**Dataset entries:**
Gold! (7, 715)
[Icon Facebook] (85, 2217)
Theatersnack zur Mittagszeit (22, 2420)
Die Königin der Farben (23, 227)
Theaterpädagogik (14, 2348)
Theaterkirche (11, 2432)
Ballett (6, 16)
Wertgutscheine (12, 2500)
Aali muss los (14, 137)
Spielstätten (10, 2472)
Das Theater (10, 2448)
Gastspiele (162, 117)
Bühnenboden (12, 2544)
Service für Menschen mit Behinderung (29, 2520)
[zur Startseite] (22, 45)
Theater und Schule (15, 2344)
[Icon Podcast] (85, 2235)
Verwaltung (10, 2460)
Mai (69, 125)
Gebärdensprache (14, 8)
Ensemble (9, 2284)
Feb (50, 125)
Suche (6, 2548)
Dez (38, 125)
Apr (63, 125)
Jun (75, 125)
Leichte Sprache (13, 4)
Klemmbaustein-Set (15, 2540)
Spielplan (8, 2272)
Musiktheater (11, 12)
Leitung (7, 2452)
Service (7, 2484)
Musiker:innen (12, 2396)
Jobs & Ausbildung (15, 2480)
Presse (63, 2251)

**Work required:** Copy, word for word, the line that contains "Suche (6, 2548)" and every line after it through the end of the records, and nothing else.

**Result of the exercise:**
Suche (6, 2548)
Dez (38, 125)
Apr (63, 125)
Jun (75, 125)
Leichte Sprache (13, 4)
Klemmbaustein-Set (15, 2540)
Spielplan (8, 2272)
Musiktheater (11, 12)
Leitung (7, 2452)
Service (7, 2484)
Musiker:innen (12, 2396)
Jobs & Ausbildung (15, 2480)
Presse (63, 2251)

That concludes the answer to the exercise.